In the past, when I found myself in a foreign country or surrounded by TCKs, my usual answers were passable. It took several months at an American university for me to finally accept that I couldn’t give a one word reply. Each time I did, I felt like I was lying about my background. So I finally settled on a response that was as concise as I could make it, while remaining as true as I could make it: “I’m Danish and American but I grew up mostly in Asia.” This became my default response to anyone who asked me.
It wasn’t until my second year in college that I realised the reality of being a TCK ran deeper than I had thought. Of course, I knew my international background had always played a major role in my identity; still, I didn’t expect what I can only call an identity crisis to strike during the second semester of sophomore year.
When I was growing up, I was told by many people that I wouldn’t meet my lifelong friends until college. I started university with these expectations at the back of my mind.

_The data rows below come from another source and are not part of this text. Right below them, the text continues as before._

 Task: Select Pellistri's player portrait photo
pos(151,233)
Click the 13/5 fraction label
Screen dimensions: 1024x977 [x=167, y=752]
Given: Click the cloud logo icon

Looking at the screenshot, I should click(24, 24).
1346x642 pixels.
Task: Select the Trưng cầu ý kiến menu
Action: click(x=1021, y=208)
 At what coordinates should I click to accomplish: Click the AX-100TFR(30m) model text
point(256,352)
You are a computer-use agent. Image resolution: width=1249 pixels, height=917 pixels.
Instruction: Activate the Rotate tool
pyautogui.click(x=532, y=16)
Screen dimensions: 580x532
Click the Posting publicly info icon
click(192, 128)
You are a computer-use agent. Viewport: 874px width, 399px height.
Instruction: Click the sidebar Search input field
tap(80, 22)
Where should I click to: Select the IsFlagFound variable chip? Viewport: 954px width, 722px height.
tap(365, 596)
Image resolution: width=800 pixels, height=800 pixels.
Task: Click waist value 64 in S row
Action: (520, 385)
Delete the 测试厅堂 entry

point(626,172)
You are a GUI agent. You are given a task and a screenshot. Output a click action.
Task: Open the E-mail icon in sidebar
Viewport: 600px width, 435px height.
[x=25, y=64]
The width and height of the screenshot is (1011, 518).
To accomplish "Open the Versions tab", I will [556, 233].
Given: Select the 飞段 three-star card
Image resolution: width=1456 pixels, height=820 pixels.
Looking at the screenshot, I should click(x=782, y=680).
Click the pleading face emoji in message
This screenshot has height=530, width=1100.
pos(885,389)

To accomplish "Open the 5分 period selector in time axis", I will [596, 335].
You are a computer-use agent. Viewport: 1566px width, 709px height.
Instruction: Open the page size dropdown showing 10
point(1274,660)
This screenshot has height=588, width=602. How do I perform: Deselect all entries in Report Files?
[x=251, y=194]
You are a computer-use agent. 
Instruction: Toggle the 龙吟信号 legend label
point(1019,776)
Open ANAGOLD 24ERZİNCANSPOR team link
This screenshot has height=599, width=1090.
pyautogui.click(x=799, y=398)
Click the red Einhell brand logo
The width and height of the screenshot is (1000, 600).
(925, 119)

I made friends in classes and extra curricular activities and there were people I got along with well. But, with time, I distanced myself from many of them because I felt a divide between us.
I often felt that I couldn’t be myself around them. Meanwhile, I felt incredibly isolated from the friends and loved ones that I truly connected with. My parents were in Thailand, my three sisters and closest friends spread across the US and Europe, and my long-term boyfriend in the UK They were the members of my strongest social network, and I got to see them twice a year at most.
What followed was a desire to leave Boston and burn my bridges there. I’ve spent my entire life leaving places, people, and conflict behind the longest I’ve lived in a place is five years, and that was between ages 1 and 6- —and the result is a deep restlessness inside me. After a year and a half in Boston, I already felt ready to move and start over yet again. It seemed that this had become my solution to every problem. It even felt like the only solution.
As these feelings of restlessness consumed me, I began to worry. Would I ever find a place that felt permanent? Would I ever feel that I belonged somewhere? It was startling to realise that, perhaps, I wouldn’t. Then it dawned on me that maybe I, and others like me, were the exception to the idea that you meet your lifelong friends in college. Maybe TCKs meet their lifelong friends before that.
TCKs are united by the lack of structure and permanence in our backgrounds. Those who understand me the best are the ones I’ve met at international schools around the world; we can go months without talking, and years without seeing each other, but still we remain best friends because of the strength of our connections. My closest friends are the ones who know the pain and excitement of moving every few years, who feel agitated when stuck in one place for longer than that, who feel at home in airports, and who understand the struggle of answering the question “Where are you from?”